January 30, 2009 § 1 Comment

I’ve often said that I wish the world had more genuine surprise.  I wish there was more unknown, unexpected, more agog, aghast, and WOW.  What about Yetis?  For some reason this mythical creature has taken up residence in my soul as sort of a mascot for what I want for the world.  The simple explanation for the non-existence of the Yeti (or bigfoot, or Nessie or fashionable plus sized tops) is that we haven’t found it yet.  We’d have seen it by now.  We have the technology, the elbow grease, the knowhow, the staff.  We can search every inch of that lake in Scotland with some sort of robot water camera thing.  We believe, as a species, that we’ve found everything there is, and if we haven’t, we’ve CONCEIVED of it, and the Yeti?  I’m sorry, says the normal world, it’s just too crazy to conceive of.  We don’t want to except that somewhere on Mount Everest or Nepal or whichever version of the story you believe, there’s a snowy white manbeast, walking on two feet, roaring and gnashing six inch incisors.  Andthis is precisely why I want there to be a Yeti.  I want to wake up one day and instead of hearing about the Dow Jones Industrial Average or Environmental Crisis or the House and the Senate fistfighting on the Mall, I want the top story to be the live capture (and why are we CAPTURING the Yeti, why not just invite him, or offer him the chance to be studied and admired?) of a Yeti.  I want to wake up and see the Loch Ness Monster.  In the meantime, I just visit blogs like I Love The Yeti — and hope.
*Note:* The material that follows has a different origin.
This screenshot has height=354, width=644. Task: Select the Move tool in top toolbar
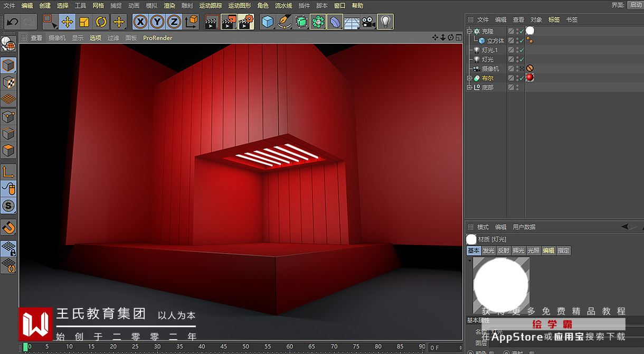point(67,22)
But there are others out there like me, who want to fill the world with hidden surprises, to make every day a little more magic and unknown, to take Tina from HR out of her routine while she’s walking over to Max &Ermas for cheesecubes.  The first I heard of this was Chatty Rocks.  This art project involved printing sentences, questions, quotes on rocks and placing them randomly throughout San Francisco. Like this little fella right here:

 

I fell in love with these rocks.  There’s a slew of them on the blog, with funny or inspirational messages on the back.  I would absolutely squeal if I found one of these.  Not only because it would be a pleasant surprise on a day that I probably had weighed myself or discovered a banking error, but because it would renew my faith in the idea tha not all of us are on this wet rock to ‘grind out a product’ or amass a limitless fortune. Some of us just want to live comfortably, live happily, and inject a little bit of fun into the mundanity of every day life.  There are no Easter Egg hunts after age six.  But now we can hunt for chatty rocks.
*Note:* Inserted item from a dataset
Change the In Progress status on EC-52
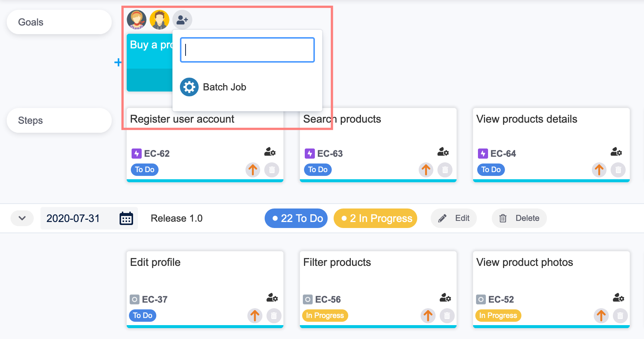 [x=498, y=315]
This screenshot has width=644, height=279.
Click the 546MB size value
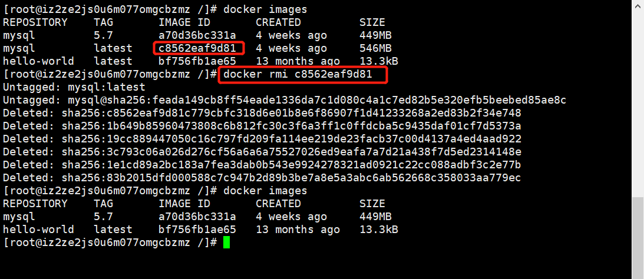click(x=375, y=48)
And if that wasn’t enough, someone else decided to start The Toy Society.  A group of artisans creating handmade toys, packaging them up and leaving them around town with a note saying “take me home, I’m yours!” .  Imagine being a child, or a world weary adult walking hand in hand with a child, wondering why good things happen to BAD people sometimes and how to explain that to a five year old, and then you come upon this:

Well there you go Sally.  There ARE workshop elves.  There IS a free lunch.  Sometimes you DO get a present for no reason.  There IS such a thing as ‘just for fun’.

The best thing about these groups, this art, these ideas is that they’re not “done”.  Sure, we can pout and say we wish we were first, or we wish we’d thought of it, but so far these are only in California and Australia…and let’s face it, those people are already living in a warm paradise right about now, so why not whip up a little stuffed lemur, put it in a shiny box and put it where some lonesome, weird kid with big glasses can find it?  She’s probably looking for a little magic already.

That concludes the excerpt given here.